## Text under study

Lowndes discusses development
Published 8:42 pm Monday, November 14, 2011
By Fred Guarino
The Lowndes Signal
HAYNEVILLE — The Lowndes County Commission voted Monday to implement an economic development project with both Montgomery County and the city of Montgomery and to ask Lowndes County Economic Developer Gene Crum to get information regarding the rental income from the Hayneville Plaza building.
The building was purchased by Lowndes County for use by the South Central Alabama Broadband Commission.
The commission took the actions after going into executive session twice in the same meeting.
The commission first went to executive session with Montgomery Mayor Todd Strange, Montgomery County Commission Chairman Elton Dean, Montgomery Economic Developer Ellen McNair, Hollie Pegg of the Alabama Development Office and Crum.
The commission later voted unanimously that Lowndes County Commission Chairman Charlie King Jr. and Lowndes County Industrial Development Board Chairman LaRue Pringle “be authorized to work to implement an economic development project with Montgomery County and Montgomery city and that they have the consultant Gene Crum as a consultant.”
Also following an executive session, the commission voted unanimously to have Crum gather information about Hayneville Plaza rentals, how they were applied toward the appraisal of the building, if the appraisal of the building was based on the rental income, what it was when it was purchased and what it is now.
Commissioner Dickson Farrior said when the county bought the building for use by the South Central Alabama Broadband Commission, it was told the building generated a certain amount of money, “and it’s not generating that amount of money.”

## Exercise
Would you set down, word for word, the part of the Lowndes County Commission article from "Lowndes discusses development" to "Alabama Broadband Commission."?

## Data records
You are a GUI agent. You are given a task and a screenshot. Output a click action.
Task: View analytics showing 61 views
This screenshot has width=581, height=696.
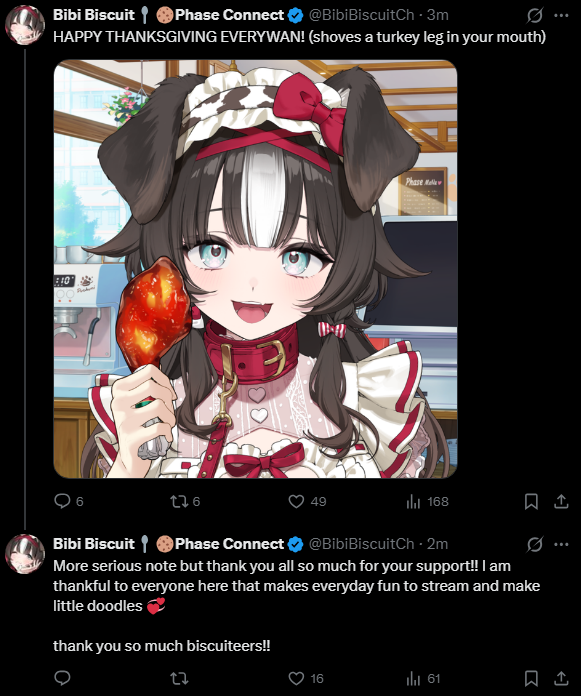click(413, 678)
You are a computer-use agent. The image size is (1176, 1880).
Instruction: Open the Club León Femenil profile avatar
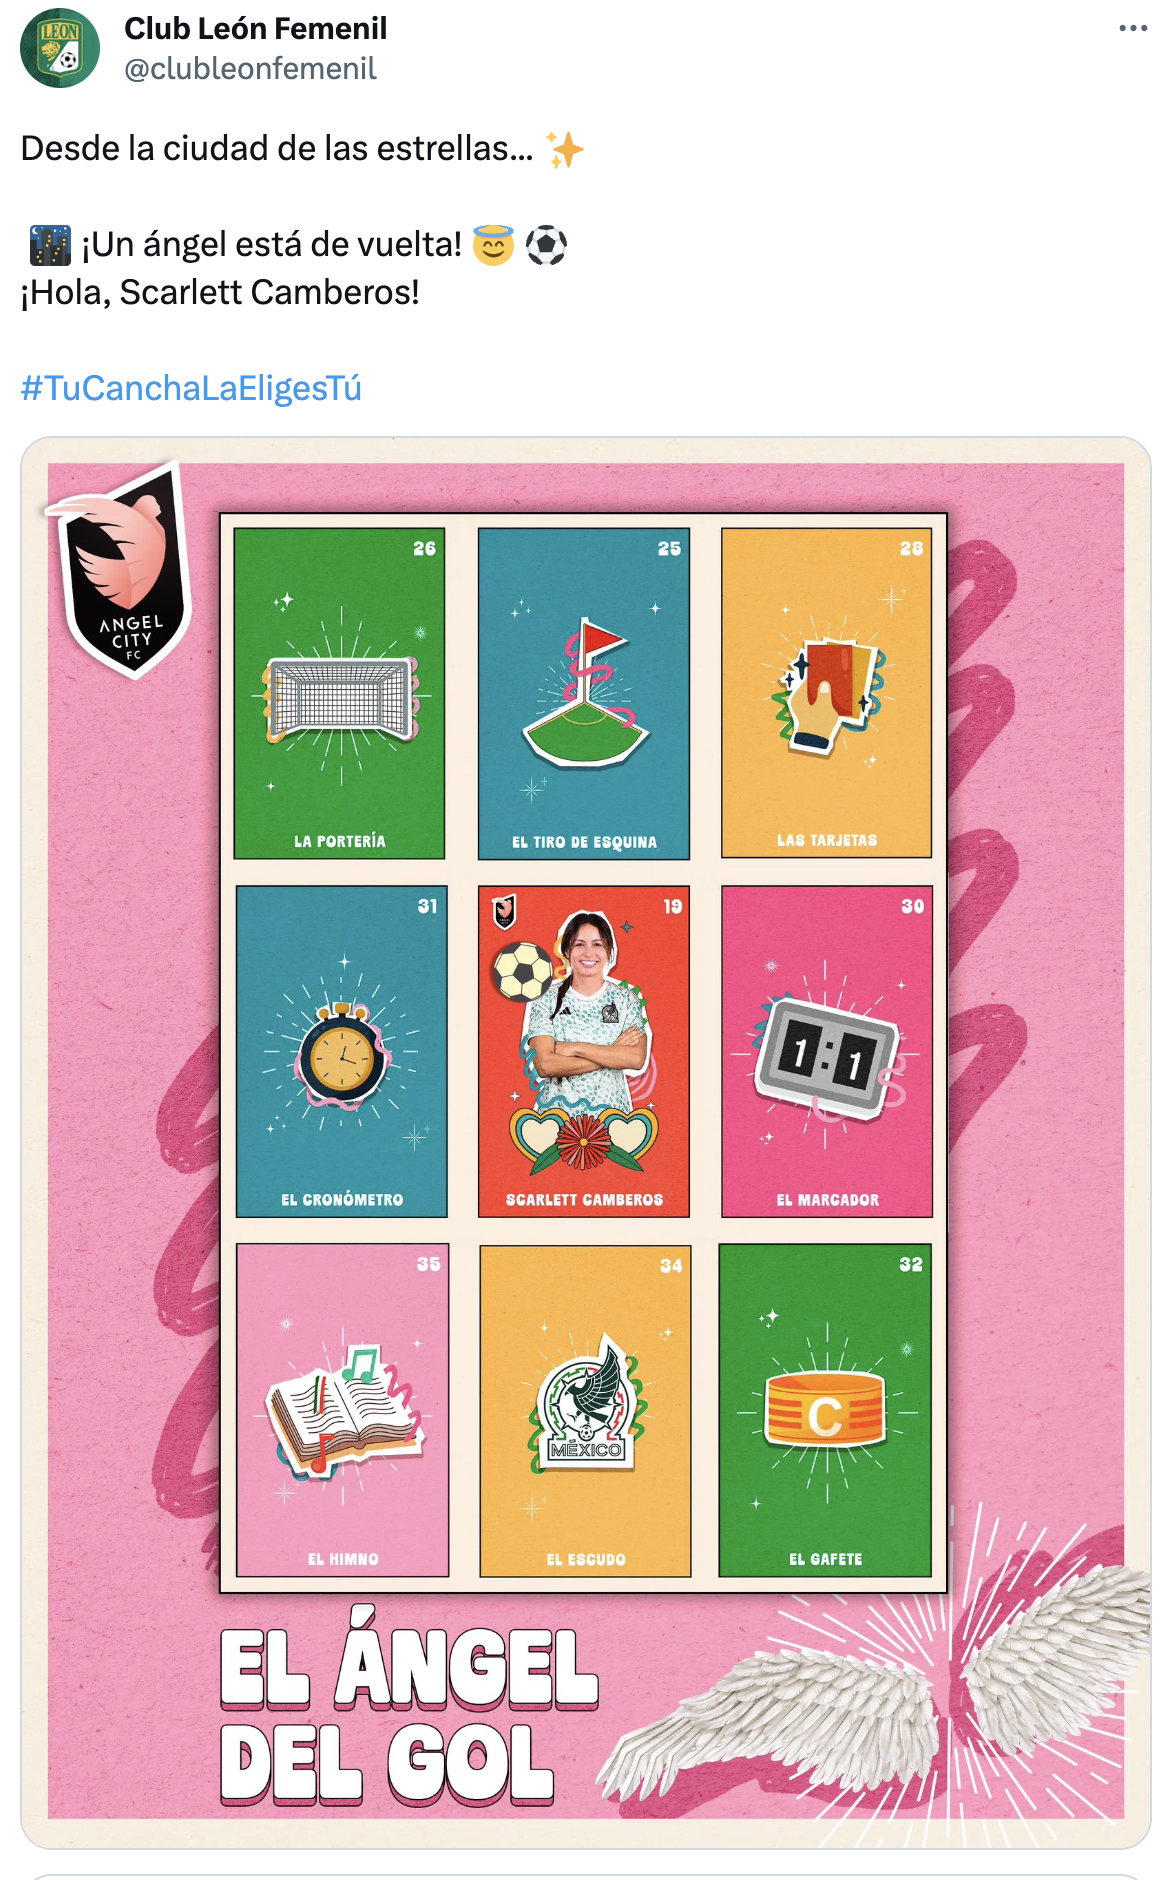(60, 48)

## Output of the exercise
Lowndes discusses development
Published 8:42 pm Monday, November 14, 2011
By Fred Guarino
The Lowndes Signal
HAYNEVILLE — The Lowndes County Commission voted Monday to implement an economic development project with both Montgomery County and the city of Montgomery and to ask Lowndes County Economic Developer Gene Crum to get information regarding the rental income from the Hayneville Plaza building.
The building was purchased by Lowndes County for use by the South Central Alabama Broadband Commission.